5.1 KiB
5.1 KiB
Functional Spec: AI Integration
1. Provider Abstraction
The system uses a pluggable architecture for LLMs. The ModelProvider interface abstracts:
- Generation: Sending prompt + history + tools to the model.
- Parsing: Extracting text content vs. tool calls from the raw response.
The system supports multiple LLM providers:
- Ollama: Local models running via Ollama server
- Anthropic: Claude models via Anthropic API (Story 12)
Provider selection is automatic based on model name:
- Model starts with
claude-→ Anthropic provider - Otherwise → Ollama provider
2. Ollama Implementation
- Endpoint:
http://localhost:11434/api/chat - JSON Protocol:
- Request:
{ model: "name", messages: [...], stream: false, tools: [...] } - Response: Standard Ollama JSON with
message.tool_calls.
- Request:
- Fallback: If the specific local model doesn't support native tool calling, we may need a fallback system prompt approach, but for this story, we assume a tool-capable model (like
llama3.1ormistral-nemo).
3. Anthropic (Claude) Implementation
Endpoint
- Base URL:
https://api.anthropic.com/v1/messages - Authentication: Requires
x-api-keyheader with Anthropic API key - API Version:
anthropic-version: 2023-06-01header required
API Protocol
- Request Format:
{ "model": "claude-3-5-sonnet-20241022", "max_tokens": 4096, "messages": [ {"role": "user", "content": "Hello"}, {"role": "assistant", "content": "Hi!"} ], "tools": [...], "stream": true } - Response Format (Streaming):
- Server-Sent Events (SSE)
- Event types:
message_start,content_block_start,content_block_delta,content_block_stop,message_stop - Tool calls appear as
content_blockwithtype: "tool_use"
Tool Format Differences
Anthropic's tool format differs from Ollama/OpenAI:
Anthropic Tool Definition:
{
"name": "read_file",
"description": "Reads a file",
"input_schema": {
"type": "object",
"properties": {
"path": {"type": "string"}
},
"required": ["path"]
}
}
Our Internal Format:
{
"type": "function",
"function": {
"name": "read_file",
"description": "Reads a file",
"parameters": {
"type": "object",
"properties": {
"path": {"type": "string"}
},
"required": ["path"]
}
}
}
The backend must convert between these formats.
Context Windows
- claude-3-5-sonnet-20241022: 200,000 tokens
- claude-3-5-haiku-20241022: 200,000 tokens
API Key Storage
- Storage: OS keychain (macOS Keychain, Windows Credential Manager, Linux Secret Service)
- Crate:
keyringfor cross-platform support - Service Name:
living-spec-anthropic-api-key - Username:
default - Retrieval: On first use of Claude model, check keychain. If not found, prompt user.
4. Chat Loop (Backend)
The chat command acts as the Agent Loop:
- Frontend sends:
User Message. - Backend appends to
SessionState.history. - Backend calls
OllamaProvider. - If Text Response: Return text to Frontend.
- If Tool Call:
- Backend executes the Tool (using the Core Tools from Story #2).
- Backend appends
ToolResultto history. - Backend re-prompts Ollama with the new history (recursion).

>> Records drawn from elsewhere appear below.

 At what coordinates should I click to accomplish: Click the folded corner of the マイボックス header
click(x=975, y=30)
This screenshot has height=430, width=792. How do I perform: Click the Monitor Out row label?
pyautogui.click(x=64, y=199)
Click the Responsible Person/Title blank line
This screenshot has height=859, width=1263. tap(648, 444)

- Repeat until Text Response or Max Turns reached.
5. Model Selection UI
Unified Dropdown
The model selection dropdown combines both Ollama and Anthropic models in a single list, organized by provider:
<select>
<optgroup label="Anthropic">
<option value="claude-3-5-sonnet-20241022">claude-3-5-sonnet-20241022</option>
<option value="claude-3-5-haiku-20241022">claude-3-5-haiku-20241022</option>
</optgroup>
<optgroup label="Ollama">
<option value="deepseek-r1:70b">deepseek-r1:70b</option>
<option value="llama3.1">llama3.1</option>
<option value="qwen2.5">qwen2.5</option>
</optgroup>
</select>
Model List Sources
- Ollama: Fetched from
http://localhost:11434/api/tagsviaget_ollama_modelscommand - Anthropic: Hardcoded list of supported Claude models (no API to fetch available models)
API Key Flow
- User selects a Claude model from dropdown
- Frontend sends chat request to backend
- Backend detects
claude-prefix in model name - Backend checks OS keychain for stored API key
- If not found:
- Backend returns error: "Anthropic API key not found"

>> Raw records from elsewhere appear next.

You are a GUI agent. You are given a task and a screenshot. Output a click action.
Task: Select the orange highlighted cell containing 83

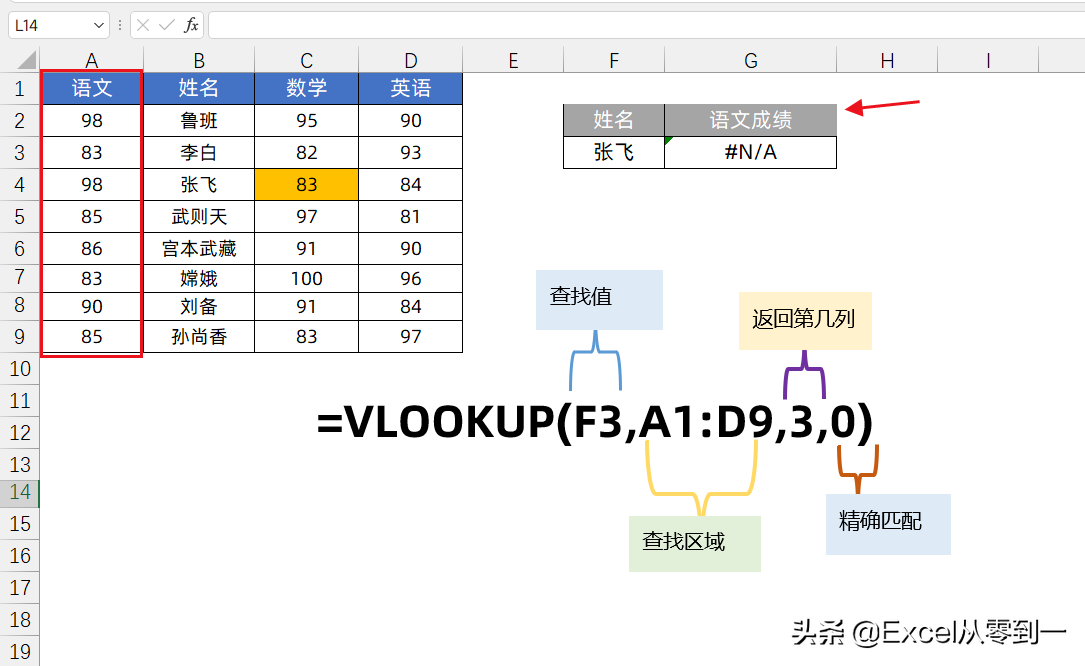(306, 184)
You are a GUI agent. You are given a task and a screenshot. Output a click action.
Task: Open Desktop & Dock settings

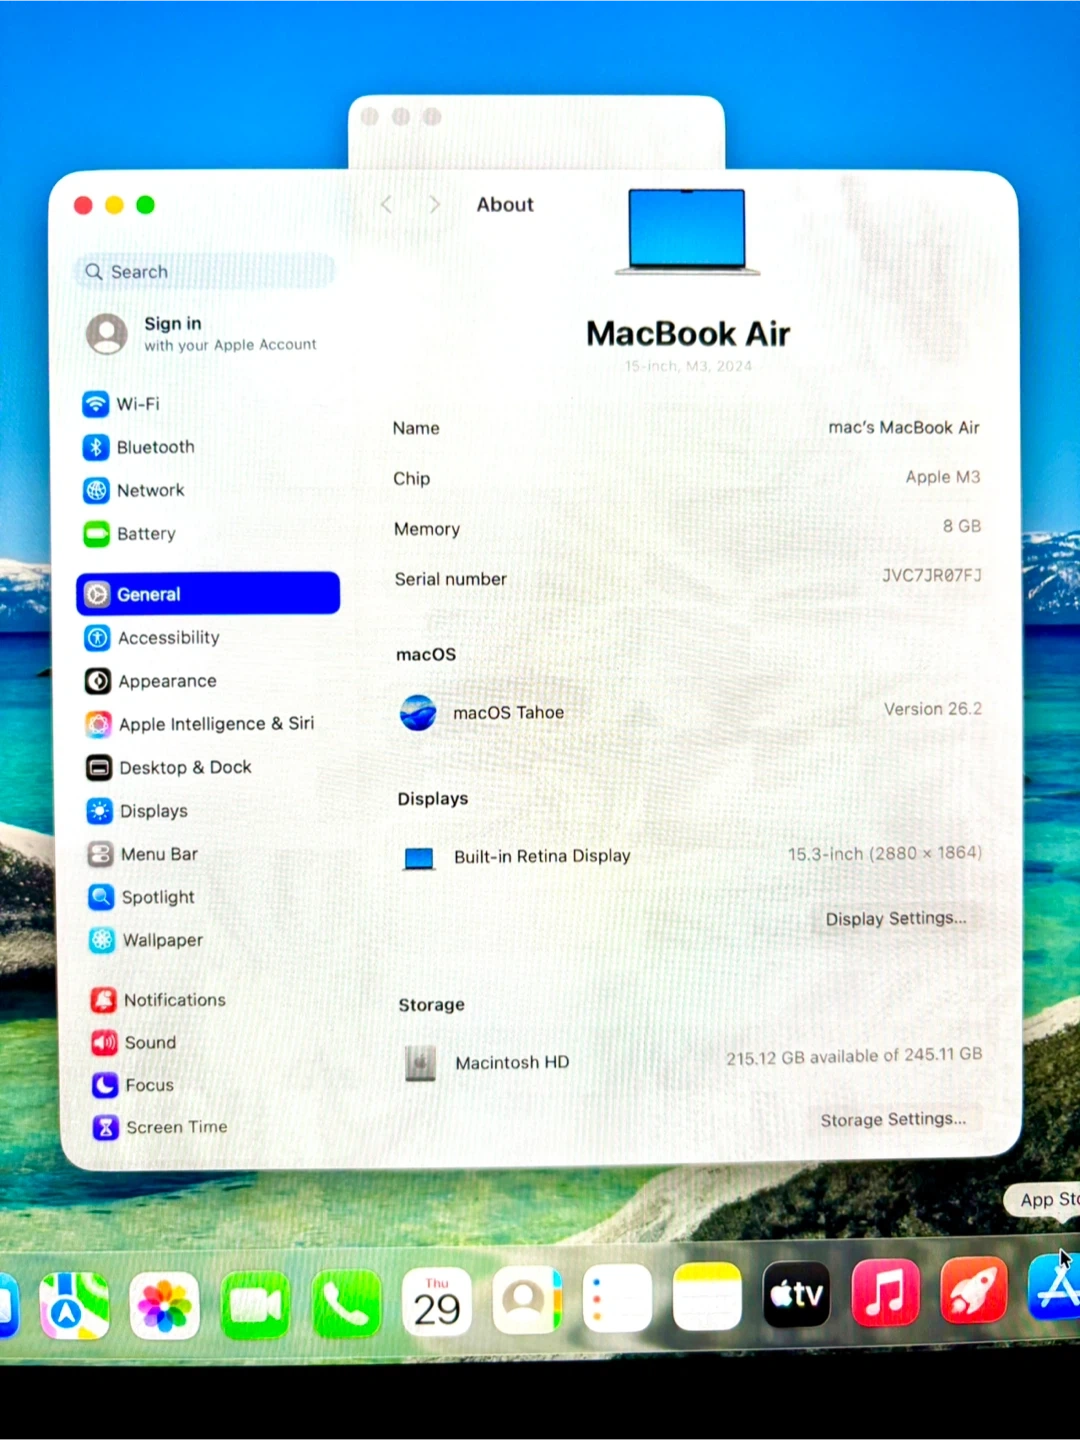pyautogui.click(x=184, y=768)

- Frontend shows dialog prompting for API key
- User enters key
- Frontend calls
set_anthropic_api_keycommand - Backend stores key in OS keychain
- User retries chat request
- If found: Backend proceeds with Anthropic API request
6. Frontend State
- Settings: Store
selected_model(e.g., "claude-3-5-sonnet-20241022" or "llama3.1") - Provider Detection: Auto-detected from model name (frontend doesn't need to track provider separately)
- Chat: Display the conversation. Tool calls should be visible as "System Events" (e.g., collapsed accordions).